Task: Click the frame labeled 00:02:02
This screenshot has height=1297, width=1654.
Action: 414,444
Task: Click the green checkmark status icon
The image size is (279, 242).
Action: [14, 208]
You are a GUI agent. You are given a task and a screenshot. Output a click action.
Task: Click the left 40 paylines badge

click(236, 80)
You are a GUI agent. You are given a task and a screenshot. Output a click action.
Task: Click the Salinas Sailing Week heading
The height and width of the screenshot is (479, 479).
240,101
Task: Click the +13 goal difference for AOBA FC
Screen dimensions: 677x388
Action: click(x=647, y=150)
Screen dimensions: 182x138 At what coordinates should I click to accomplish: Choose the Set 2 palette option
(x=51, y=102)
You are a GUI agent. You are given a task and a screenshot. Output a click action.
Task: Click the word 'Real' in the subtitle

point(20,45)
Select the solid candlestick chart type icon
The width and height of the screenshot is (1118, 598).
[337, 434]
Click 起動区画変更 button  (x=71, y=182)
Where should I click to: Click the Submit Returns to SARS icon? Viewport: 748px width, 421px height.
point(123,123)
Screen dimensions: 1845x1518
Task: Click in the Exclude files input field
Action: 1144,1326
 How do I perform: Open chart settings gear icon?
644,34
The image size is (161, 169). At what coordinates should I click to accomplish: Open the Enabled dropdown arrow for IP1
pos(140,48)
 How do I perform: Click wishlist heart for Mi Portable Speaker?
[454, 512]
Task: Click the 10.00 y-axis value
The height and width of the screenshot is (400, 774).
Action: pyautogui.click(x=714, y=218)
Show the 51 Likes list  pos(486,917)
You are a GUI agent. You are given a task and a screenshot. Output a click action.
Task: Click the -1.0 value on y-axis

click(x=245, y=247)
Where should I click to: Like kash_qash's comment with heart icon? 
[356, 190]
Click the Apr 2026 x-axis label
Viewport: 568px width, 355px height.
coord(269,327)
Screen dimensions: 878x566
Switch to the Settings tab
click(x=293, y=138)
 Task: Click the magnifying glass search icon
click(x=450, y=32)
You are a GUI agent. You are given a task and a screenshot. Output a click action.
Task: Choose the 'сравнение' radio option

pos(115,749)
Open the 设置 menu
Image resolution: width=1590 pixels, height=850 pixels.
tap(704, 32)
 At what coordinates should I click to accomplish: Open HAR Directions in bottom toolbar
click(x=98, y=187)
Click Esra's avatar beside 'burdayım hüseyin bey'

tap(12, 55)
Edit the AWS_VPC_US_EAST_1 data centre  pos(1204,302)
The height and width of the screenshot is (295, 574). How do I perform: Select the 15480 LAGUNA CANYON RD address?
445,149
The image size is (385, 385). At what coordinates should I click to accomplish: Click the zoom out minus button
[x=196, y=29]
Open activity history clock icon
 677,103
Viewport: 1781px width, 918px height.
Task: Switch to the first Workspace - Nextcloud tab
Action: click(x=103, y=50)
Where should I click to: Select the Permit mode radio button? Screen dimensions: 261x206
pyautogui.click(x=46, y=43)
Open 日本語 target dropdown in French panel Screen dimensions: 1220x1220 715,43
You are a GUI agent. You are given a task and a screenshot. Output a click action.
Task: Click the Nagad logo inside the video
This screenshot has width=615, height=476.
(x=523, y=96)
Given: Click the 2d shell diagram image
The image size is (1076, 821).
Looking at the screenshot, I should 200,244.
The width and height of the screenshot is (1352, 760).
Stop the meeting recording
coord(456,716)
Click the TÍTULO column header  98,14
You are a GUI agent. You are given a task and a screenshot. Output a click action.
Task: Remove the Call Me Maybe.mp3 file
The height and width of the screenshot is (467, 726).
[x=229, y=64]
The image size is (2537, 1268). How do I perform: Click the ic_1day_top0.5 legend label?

▶ _WHAT YOU WILL DO_
Transcribe every line of the listing above exactly, from first to last.

▶ _RESPONSE_
Task: Click the frame labeled 00:02:02
This screenshot has height=1297, width=1654.
Action: 414,444
Task: Click the green checkmark status icon
The image size is (279, 242).
Action: [14, 208]
You are a GUI agent. You are given a task and a screenshot. Output a click action.
Task: Click the left 40 paylines badge

click(236, 80)
You are a GUI agent. You are given a task and a screenshot. Output a click action.
Task: Click the Salinas Sailing Week heading
The height and width of the screenshot is (479, 479).
240,101
Task: Click the +13 goal difference for AOBA FC
Screen dimensions: 677x388
Action: click(x=647, y=150)
Screen dimensions: 182x138 At what coordinates should I click to accomplish: Choose the Set 2 palette option
(x=51, y=102)
You are a GUI agent. You are given a task and a screenshot. Output a click action.
Task: Click the word 'Real' in the subtitle

point(20,45)
Select the solid candlestick chart type icon
The width and height of the screenshot is (1118, 598).
[337, 434]
Click 起動区画変更 button  (x=71, y=182)
Where should I click to: Click the Submit Returns to SARS icon? Viewport: 748px width, 421px height.
point(123,123)
Screen dimensions: 1845x1518
Task: Click in the Exclude files input field
Action: 1144,1326
 How do I perform: Open chart settings gear icon?
644,34
The image size is (161, 169). At what coordinates should I click to accomplish: Open the Enabled dropdown arrow for IP1
pos(140,48)
 How do I perform: Click wishlist heart for Mi Portable Speaker?
[454, 512]
Task: Click the 10.00 y-axis value
The height and width of the screenshot is (400, 774).
Action: pyautogui.click(x=714, y=218)
Show the 51 Likes list  pos(486,917)
You are a GUI agent. You are given a task and a screenshot. Output a click action.
Task: Click the -1.0 value on y-axis

click(x=245, y=247)
Where should I click to: Like kash_qash's comment with heart icon? 
[356, 190]
Click the Apr 2026 x-axis label
Viewport: 568px width, 355px height.
coord(269,327)
Screen dimensions: 878x566
Switch to the Settings tab
click(x=293, y=138)
 Task: Click the magnifying glass search icon
click(x=450, y=32)
You are a GUI agent. You are given a task and a screenshot. Output a click action.
Task: Choose the 'сравнение' radio option

pos(115,749)
Open the 设置 menu
Image resolution: width=1590 pixels, height=850 pixels.
tap(704, 32)
 At what coordinates should I click to accomplish: Open HAR Directions in bottom toolbar
click(x=98, y=187)
Click Esra's avatar beside 'burdayım hüseyin bey'

tap(12, 55)
Edit the AWS_VPC_US_EAST_1 data centre  pos(1204,302)
The height and width of the screenshot is (295, 574). How do I perform: Select the 15480 LAGUNA CANYON RD address?
445,149
The image size is (385, 385). At what coordinates should I click to accomplish: Click the zoom out minus button
[x=196, y=29]
Open activity history clock icon
 677,103
Viewport: 1781px width, 918px height.
Task: Switch to the first Workspace - Nextcloud tab
Action: click(x=103, y=50)
Where should I click to: Select the Permit mode radio button? Screen dimensions: 261x206
pyautogui.click(x=46, y=43)
Open 日本語 target dropdown in French panel Screen dimensions: 1220x1220 715,43
You are a GUI agent. You are given a task and a screenshot. Output a click action.
Task: Click the Nagad logo inside the video
This screenshot has width=615, height=476.
(x=523, y=96)
Given: Click the 2d shell diagram image
The image size is (1076, 821).
Looking at the screenshot, I should 200,244.
The width and height of the screenshot is (1352, 760).
Stop the meeting recording
coord(456,716)
Click the TÍTULO column header  98,14
You are a GUI agent. You are given a task and a screenshot. Output a click action.
Task: Remove the Call Me Maybe.mp3 file
The height and width of the screenshot is (467, 726).
[x=229, y=64]
The image size is (2537, 1268). How do I perform: Click the ic_1day_top0.5 legend label?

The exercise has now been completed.